(What is asked):
Give the part of the material that opens with the line containing "Viewport: 1512px width, 810px height." and closes with the line containing "point(228,193)" as a numbered list, leaving out any blank lines.

-- Start Data records --

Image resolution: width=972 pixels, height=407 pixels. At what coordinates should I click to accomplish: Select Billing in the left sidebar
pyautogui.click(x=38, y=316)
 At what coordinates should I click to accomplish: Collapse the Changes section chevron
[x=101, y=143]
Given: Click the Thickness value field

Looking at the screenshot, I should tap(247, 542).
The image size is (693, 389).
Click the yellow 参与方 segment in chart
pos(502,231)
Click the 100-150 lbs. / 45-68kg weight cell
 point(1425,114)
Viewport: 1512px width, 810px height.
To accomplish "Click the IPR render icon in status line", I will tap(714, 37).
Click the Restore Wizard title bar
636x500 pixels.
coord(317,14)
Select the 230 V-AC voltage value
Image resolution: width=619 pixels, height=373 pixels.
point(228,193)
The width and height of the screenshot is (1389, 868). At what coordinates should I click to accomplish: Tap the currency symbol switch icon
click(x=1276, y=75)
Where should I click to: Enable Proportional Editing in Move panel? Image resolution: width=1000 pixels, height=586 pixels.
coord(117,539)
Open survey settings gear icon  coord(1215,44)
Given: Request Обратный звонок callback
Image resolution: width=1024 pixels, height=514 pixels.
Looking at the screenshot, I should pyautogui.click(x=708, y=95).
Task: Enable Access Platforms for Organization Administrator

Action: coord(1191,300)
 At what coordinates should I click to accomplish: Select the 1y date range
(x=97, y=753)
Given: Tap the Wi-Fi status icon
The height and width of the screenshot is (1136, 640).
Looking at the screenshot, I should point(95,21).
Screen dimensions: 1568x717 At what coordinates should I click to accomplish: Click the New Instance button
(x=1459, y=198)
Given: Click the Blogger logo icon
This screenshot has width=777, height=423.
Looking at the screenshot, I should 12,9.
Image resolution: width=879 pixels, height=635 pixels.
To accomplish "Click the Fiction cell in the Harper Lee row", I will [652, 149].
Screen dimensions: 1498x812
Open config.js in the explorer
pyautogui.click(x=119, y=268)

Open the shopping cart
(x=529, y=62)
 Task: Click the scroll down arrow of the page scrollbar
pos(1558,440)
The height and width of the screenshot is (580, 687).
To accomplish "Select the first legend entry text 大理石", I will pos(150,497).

-- End Data records --

(Written solution):
1. Viewport: 1512px width, 810px height.
2. To accomplish "Click the IPR render icon in status line", I will tap(714, 37).
3. Click the Restore Wizard title bar
4. 636x500 pixels.
5. coord(317,14)
6. Select the 230 V-AC voltage value
7. Image resolution: width=619 pixels, height=373 pixels.
8. point(228,193)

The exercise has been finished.